[Texto da página]
O projeto Conexões Povos da Floresta entregou antenas da Starlink (empresa de comunicação via satélite do Elon Musk) em dez comunidades indígenas Yanomami, como cumprimento de um projeto que tem como objetivo proporcionar Internet de qualidade para mais de 4 mil comunidades indígenas, quilombolas e ribeirinhas até 2025. É um projeto organizado pelo Conselho Nacional das Populações Extrativistas (CNS), Coordenação das Organizações Indígenas da Amazônia Brasileira (COIAB) e Coordenação Nacional de Articulação das Comunidades Negras Rurais Quilombolas (CONAQ). É importante pontuar que, apesar da promessa do governo federal de universalizar a conectividade em 100% das escolas da região, em maio de 2022, ela não se efetivou na prática, como noticiou a Folha (Sousa, 2023).
O Projeto Amazônia Conectada tem como objetivo conectar as unidades do Exército Brasileiro na região Amazônica Ocidental por meio de fibra óptica nos leitos dos rios. Dessa iniciativa, surgiu uma rede de dados com alta velocidade, segurança e confiabilidade conhecida por Rede Vitória Régia. Além dos órgãos de defesa no país, a administração federal, estadual e municipal e a população, com serviços digitais de ensino a distância, telemedicina, turismo e outros, também usufruem dessa rede.
Por fim, um estudo produzido pela Fundação Amazônia Sustentável (FAS) e custeado pelo Banco Mundial em 2021 identificou que as soluções para melhoria da conectividade em áreas remotas da Amazônia estão focadas no uso de satélites, uma vez que os desafios da implantação de fibras óticas no meio da floresta são persistentes, e no uso de sistemas de rádio em comunidades extremas. Outro ponto importante a ser abordado é a debilidade do fornecimento de energia elétrica para 400 mil pessoas na Amazônia. Para mitigar essa problemática, um debate sobre Amazônia conectada: Oportunidades e desafios realizado por profissionais de ensino concluiu que as obras de infraestrutura na Amazônia precisam ser feitas simultaneamente com a instalação de conexões de Internet para uso da população, contribuindo no desenvolvimento da região na educação, no social e no econômico.

[Solicitação]
Copie literalmente, do texto sobre conectividade na Amazônia, o trecho que se inicia nas palavras que contêm "Por fim, um" e se encerra em "e no econômico.". Não é necessário consultar os dados.

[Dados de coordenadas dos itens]
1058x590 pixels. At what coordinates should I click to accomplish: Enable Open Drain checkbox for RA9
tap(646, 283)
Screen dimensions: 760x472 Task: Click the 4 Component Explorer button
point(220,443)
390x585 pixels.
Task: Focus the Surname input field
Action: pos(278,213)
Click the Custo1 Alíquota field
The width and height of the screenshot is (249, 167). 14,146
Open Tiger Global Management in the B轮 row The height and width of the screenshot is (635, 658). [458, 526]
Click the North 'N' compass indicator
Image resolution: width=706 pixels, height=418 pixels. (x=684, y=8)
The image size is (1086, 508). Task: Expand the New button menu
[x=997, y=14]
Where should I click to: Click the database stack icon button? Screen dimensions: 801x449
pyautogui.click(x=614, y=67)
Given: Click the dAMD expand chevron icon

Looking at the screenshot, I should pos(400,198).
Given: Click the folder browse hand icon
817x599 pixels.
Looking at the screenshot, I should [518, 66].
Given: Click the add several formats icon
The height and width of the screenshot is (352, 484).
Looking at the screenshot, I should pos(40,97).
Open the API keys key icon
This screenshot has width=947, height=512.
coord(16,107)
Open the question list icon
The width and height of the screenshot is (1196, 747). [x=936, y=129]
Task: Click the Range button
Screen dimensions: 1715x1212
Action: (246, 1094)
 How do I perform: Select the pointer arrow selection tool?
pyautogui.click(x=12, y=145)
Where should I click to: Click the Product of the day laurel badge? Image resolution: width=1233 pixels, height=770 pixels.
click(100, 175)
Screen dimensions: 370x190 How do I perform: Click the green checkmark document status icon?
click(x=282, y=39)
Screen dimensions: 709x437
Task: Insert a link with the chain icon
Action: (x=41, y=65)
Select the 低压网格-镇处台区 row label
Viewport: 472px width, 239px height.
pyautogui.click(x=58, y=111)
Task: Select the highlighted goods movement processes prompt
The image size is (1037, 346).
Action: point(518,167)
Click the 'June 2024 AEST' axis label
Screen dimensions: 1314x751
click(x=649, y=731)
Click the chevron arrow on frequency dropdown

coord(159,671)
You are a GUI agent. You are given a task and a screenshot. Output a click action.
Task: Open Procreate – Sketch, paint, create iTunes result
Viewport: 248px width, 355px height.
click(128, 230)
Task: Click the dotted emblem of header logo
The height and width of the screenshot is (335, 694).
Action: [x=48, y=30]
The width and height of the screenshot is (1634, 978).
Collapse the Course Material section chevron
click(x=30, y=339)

[Resposta]
Por fim, um estudo produzido pela Fundação Amazônia Sustentável (FAS) e custeado pelo Banco Mundial em 2021 identificou que as soluções para melhoria da conectividade em áreas remotas da Amazônia estão focadas no uso de satélites, uma vez que os desafios da implantação de fibras óticas no meio da floresta são persistentes, e no uso de sistemas de rádio em comunidades extremas. Outro ponto importante a ser abordado é a debilidade do fornecimento de energia elétrica para 400 mil pessoas na Amazônia. Para mitigar essa problemática, um debate sobre Amazônia conectada: Oportunidades e desafios realizado por profissionais de ensino concluiu que as obras de infraestrutura na Amazônia precisam ser feitas simultaneamente com a instalação de conexões de Internet para uso da população, contribuindo no desenvolvimento da região na educação, no social e no econômico.